▸ Document passage
☆ ☆ ☆ ☆ ☆ ☆ ☆

Abstract: This system fills the communication gap between the deaf and hearing population by interpreting oral language into Indian Sign Language (ISL) video streams, making it more accessible. It begins with Whisper ASR, a transformer-based automatic speech recognition algorithm that transcribes speech to accurate text. The transcribed text is then processed with Natural Language Processing (NLP) methods, such as tokenization, part-of-speech tagging, stop-word elimination, and lemmatization, to prepare the structure for ISL translation. For additional enhancement of compatibility with ISL grammar, a Sequence-to-Sequence (Seq2Seq) model with Recurrent Neural Networks (RNNs) is employed for restructuring sentences to produce fluent and natural translations. The optimized text is then translated into pre-recorded ISL video clips, and MoviePy performs the seamless stitching and synchronization of sign segments. A web interface based on Flask offers users a simple platform to upload audio files, input text, and create ISL videos in real-time. The system is optimized for efficiency and ease of use, and it can be useful in education, healthcare, government services, and customer support. The future developments will emphasis on developing the ISL vocabulary dataset, real-time processing optimization, mobile compatibility, and cloud platforms deployment for improved scalability. These enhancements will make the system more efficient, accurate, and accessible, further improving communication for the deaf and hard-of-hearing.
Keywords: Speech-to-Sign Language, Indian Sign Language (ISL), Seq2Seq Model, Natural Language Processing (NLP), Audio-to-Video Conversion, Gesture Recognition, Whisper ASR, Deep Learning.
|
DOI:
10.17148/IJARCCE.2025.14388

☆ ☆ ☆ ☆ ☆ ☆ ☆

▸ Dataset extract
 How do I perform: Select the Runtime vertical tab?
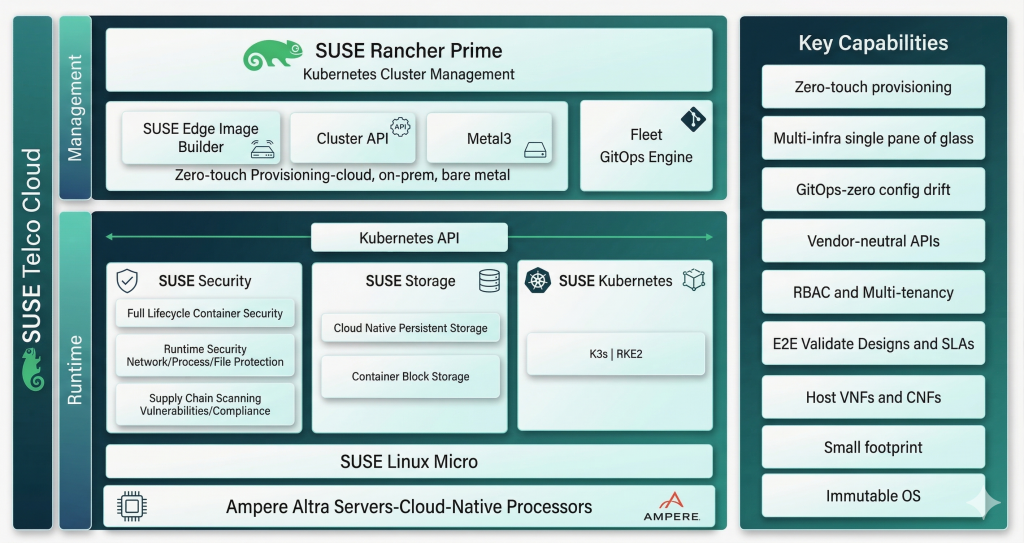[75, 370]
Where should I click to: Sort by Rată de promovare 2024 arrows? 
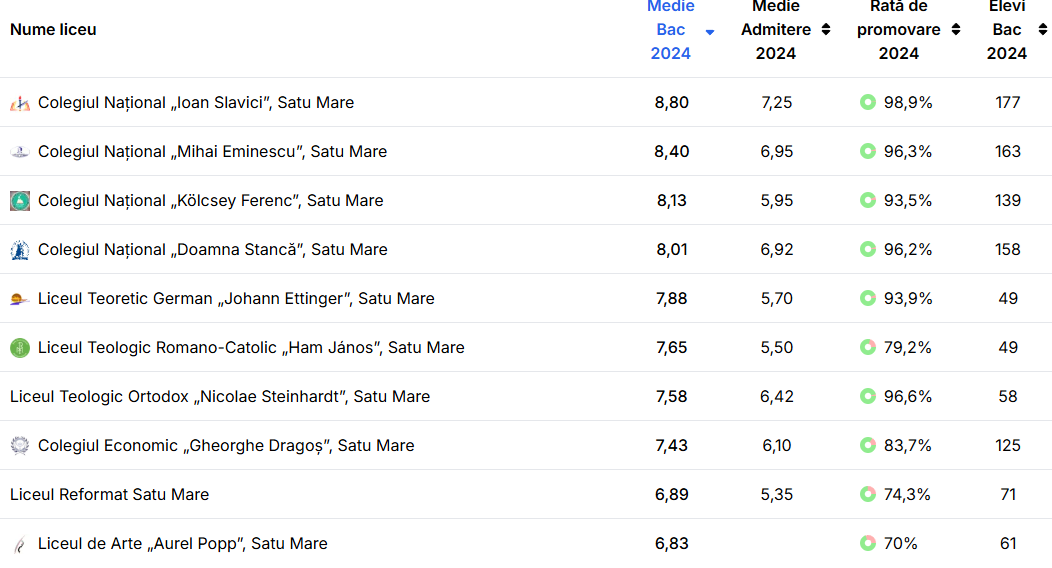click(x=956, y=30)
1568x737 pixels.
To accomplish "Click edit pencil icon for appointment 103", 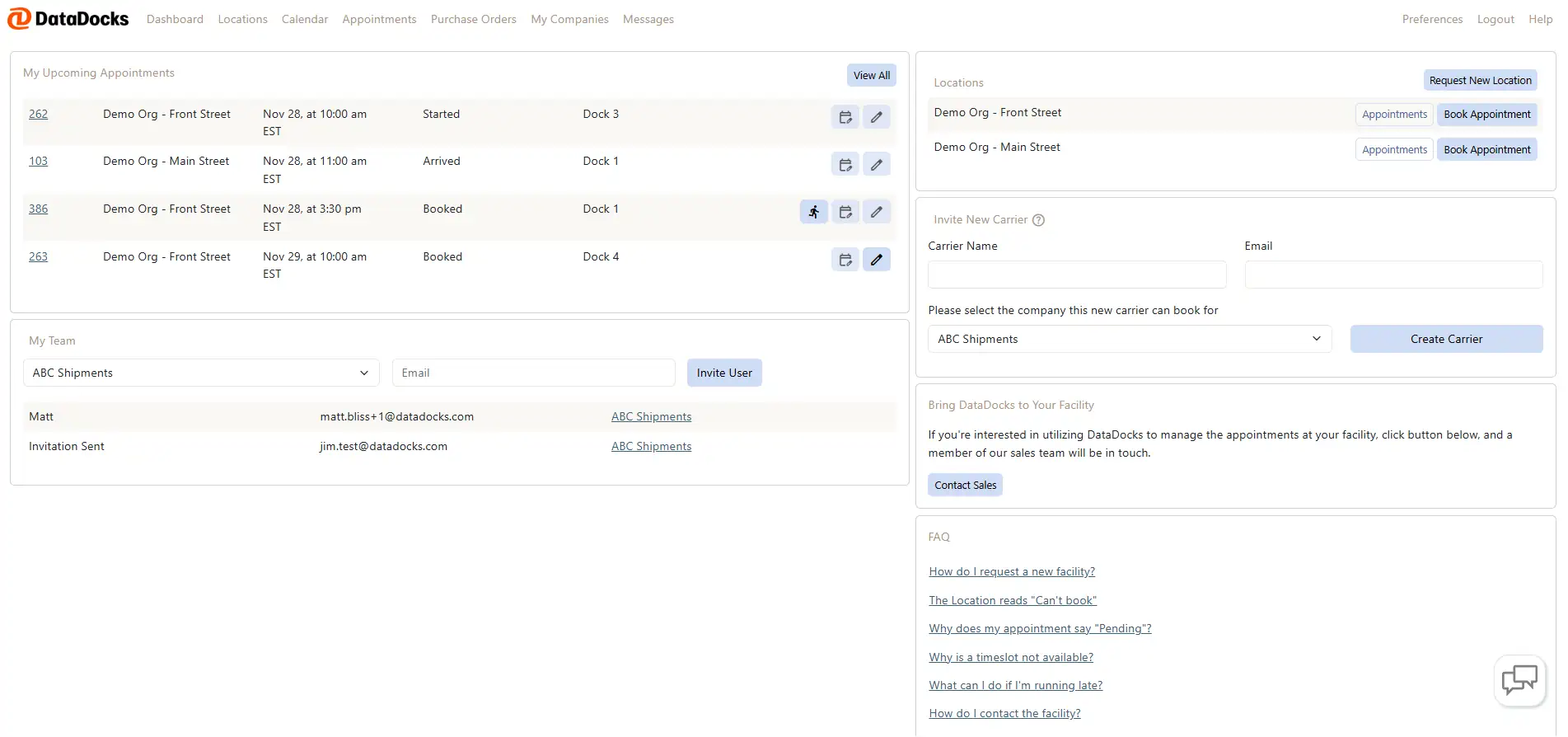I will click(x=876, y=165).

☆ ☆ ☆ ☆ ☆ ☆ ☆

▸ Written exercise
Please name the tool that the abstract says stitches and synchronizes the ISL sign segments.

▸ Exercise answer
MoviePy